21 Sep Meditations on the Psalms #317
Psalm 139 Part 3
David was filled with amazement and adoration by considering how God knew and cared for him. It is ‘precious’ that God should think of us at all; it is beyond precious that He would think well of us and think so often of us.(vs17-18)
‘When I awake’ in its strongest sense, is a glimpse of his resurrection.

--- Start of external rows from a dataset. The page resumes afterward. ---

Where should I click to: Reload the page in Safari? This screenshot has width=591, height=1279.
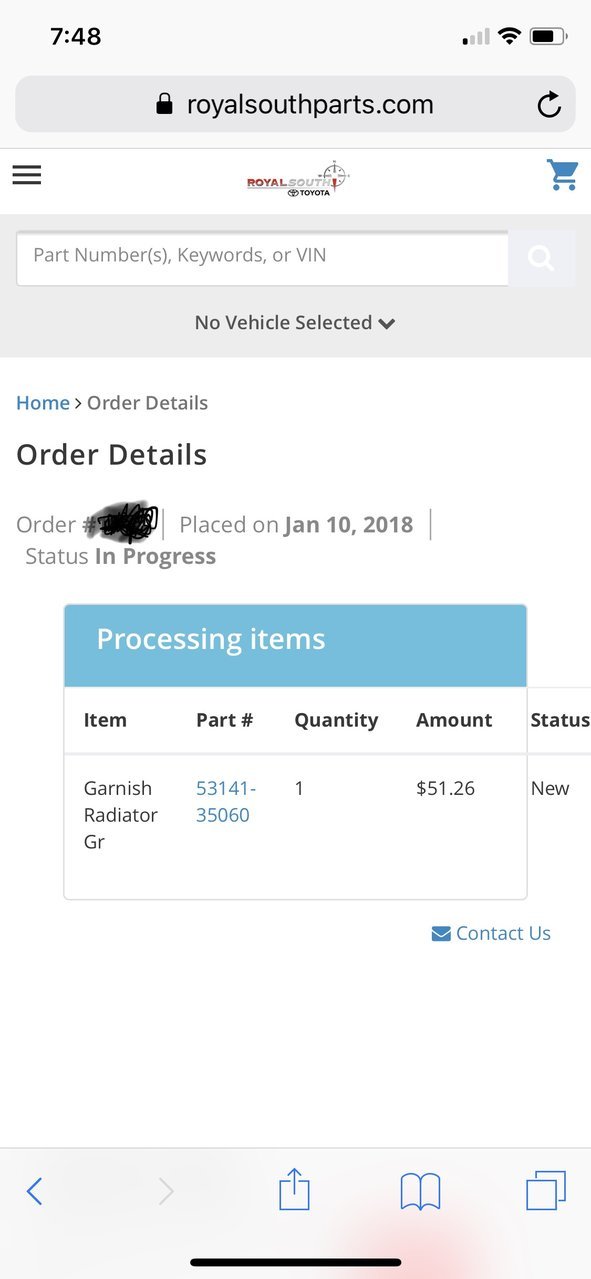click(x=549, y=105)
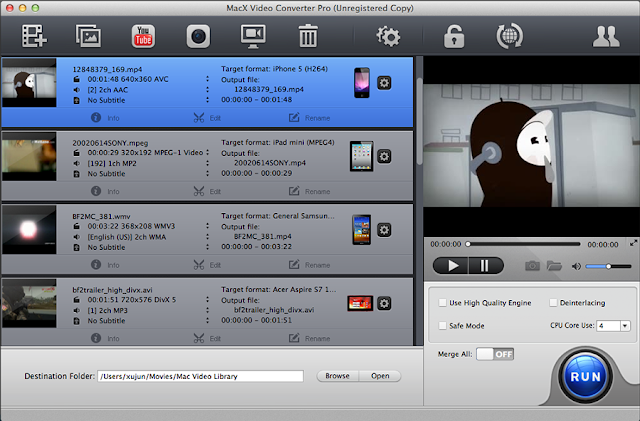640x421 pixels.
Task: Open the CPU Core Use dropdown
Action: 613,325
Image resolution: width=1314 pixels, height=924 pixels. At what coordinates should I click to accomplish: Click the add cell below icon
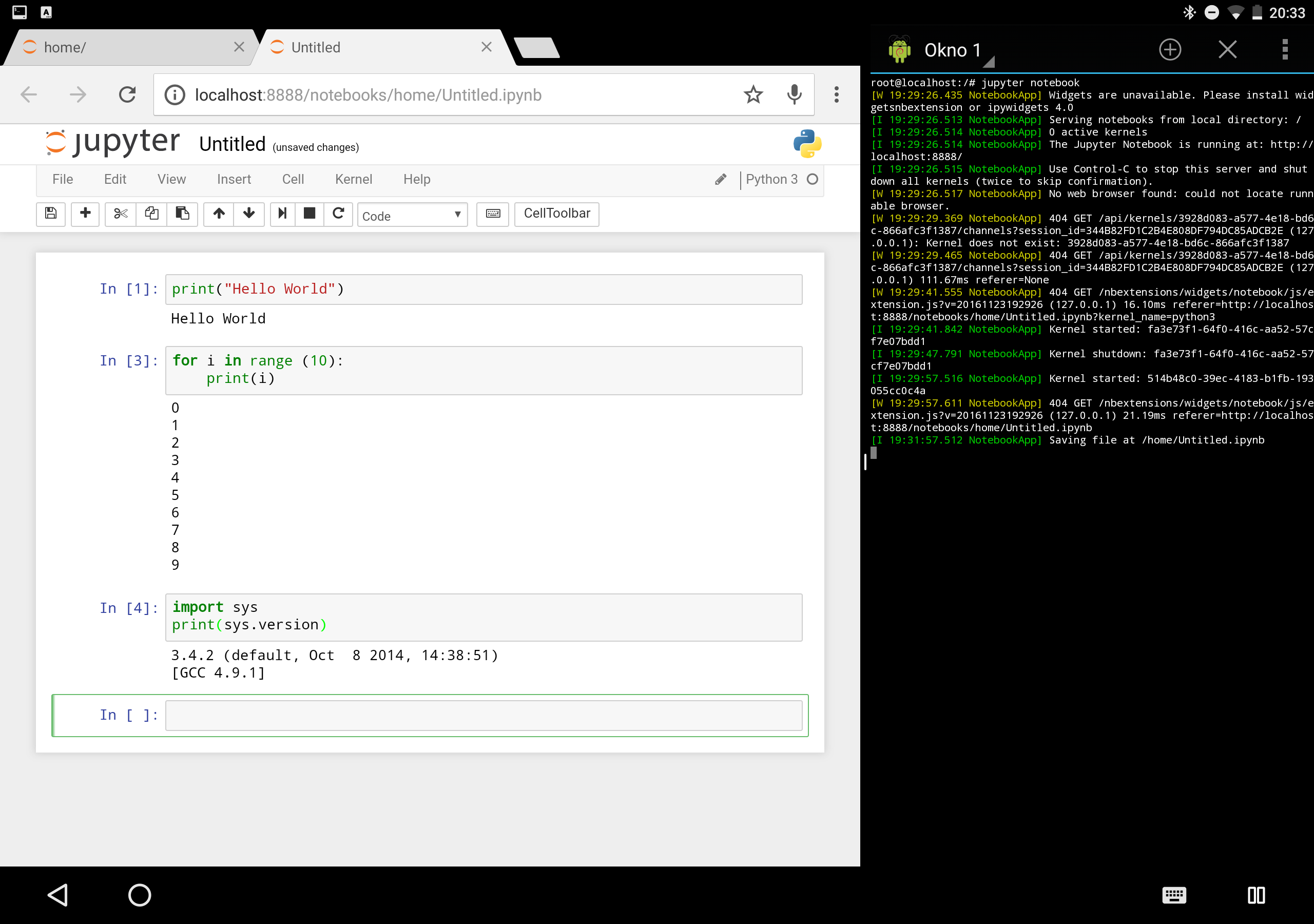pos(85,214)
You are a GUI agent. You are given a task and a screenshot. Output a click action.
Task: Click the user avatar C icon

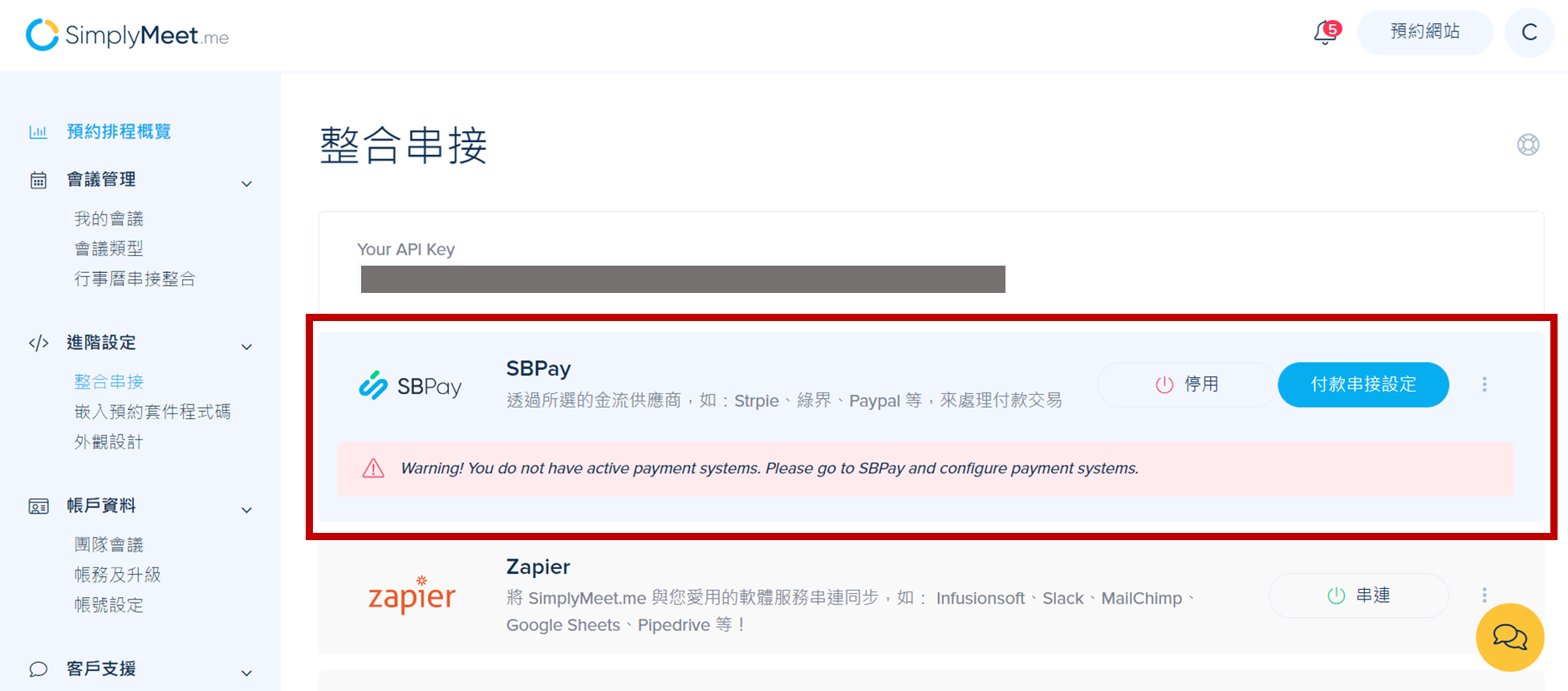click(x=1529, y=32)
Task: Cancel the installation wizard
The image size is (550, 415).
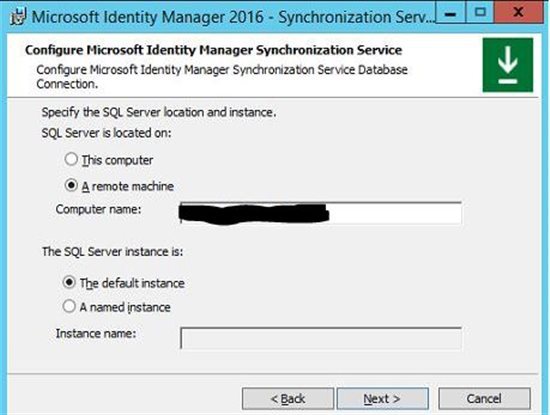Action: (x=484, y=399)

In the next stanza (v19-22) David abruptly shifted from a spirit of wonder and adoration to intense prayer against ‘the wicked’ and against ‘bloodthirsty men.’ It wasn’t primarily because these men opposed David, but because they opposed God: ‘for they speak against You wickedly.’ David’s adoration filled him with zeal for God’s honour. Crimes committed before the face of the Judge are not likely to go unpunished… God who sees all evil will slay all evil. We cannot love God without hating evil. God does not hate the person but hates the sin. We also cannot hate people on account of the vices they practice, but we also cannot excuse their vices through love.

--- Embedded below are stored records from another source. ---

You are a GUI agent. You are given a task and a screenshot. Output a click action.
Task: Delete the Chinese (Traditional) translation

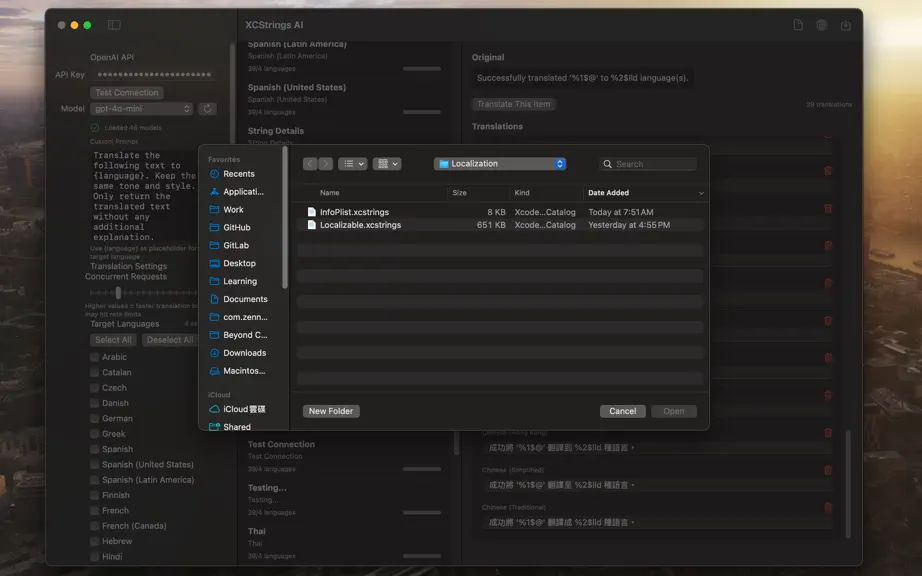[828, 508]
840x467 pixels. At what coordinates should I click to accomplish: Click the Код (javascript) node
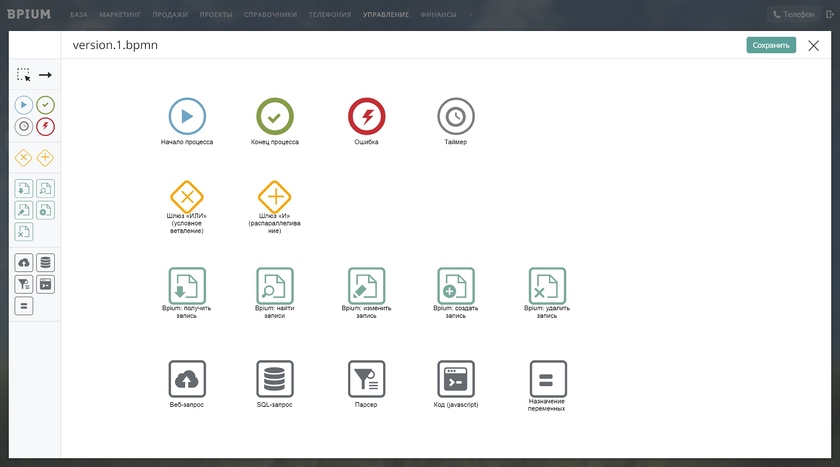456,379
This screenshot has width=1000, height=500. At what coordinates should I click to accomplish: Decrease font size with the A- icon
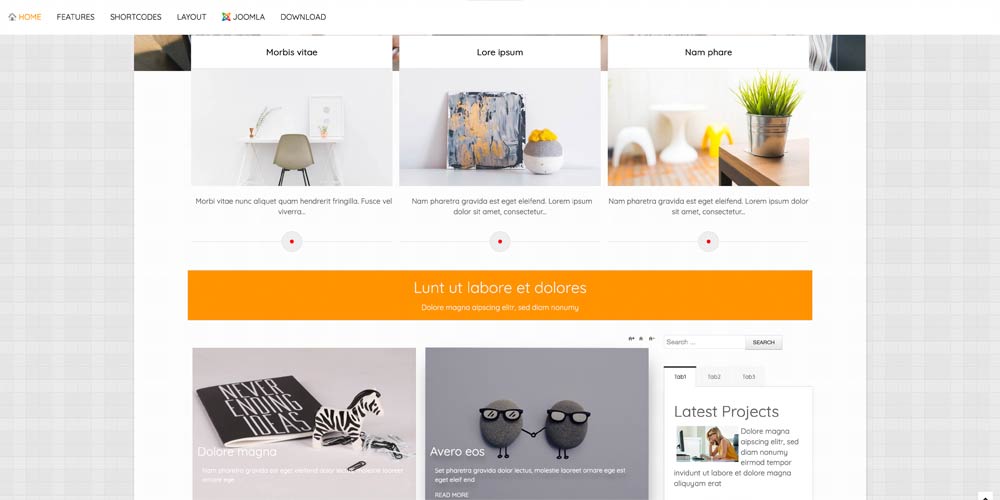click(651, 339)
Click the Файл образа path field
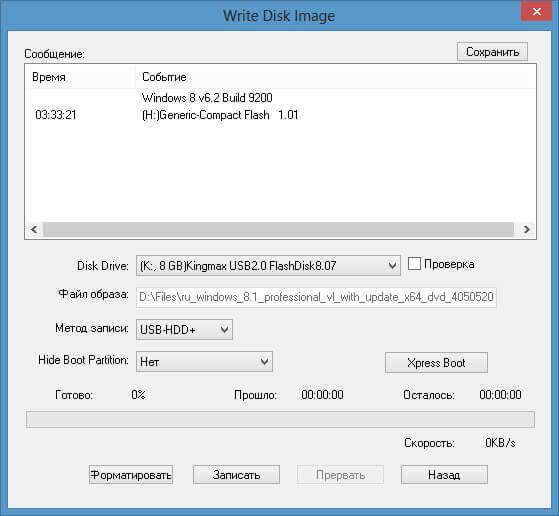The image size is (559, 516). click(316, 297)
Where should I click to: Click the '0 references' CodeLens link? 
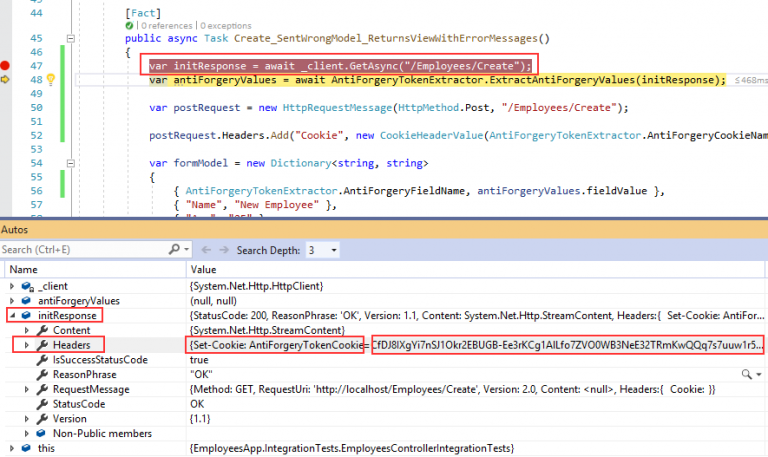click(x=174, y=23)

In the final two verses, David asked the God who knew him on the deepest level to examine his heart and anxieties. This is an admission that God knew David better than David knew himself, and that he needed God to ‘search and know’ him. David knew that he could not know his heart at its depths, so he asked God to know it. He is asking God to discern his motives and his actions. Our ‘anxieties’ could be evidence of unbelief or misplaced trust. This is a dangerous prayer to pray because it invites painful exposures and surgery if we truly mean it. Still, it is what every wise believer should desire.
The NTL renders v24, “Point out anything in me that offends you, and lead me along the path of everlasting life.” We may be in a way that causes God grief, even though it is not what men might term a way of wickedness. David ended this majestic psalm by declaring, by trust, his destination – ‘the way everlasting.’ This is contrasted to the way of the ‘wicked’ which will perish forever.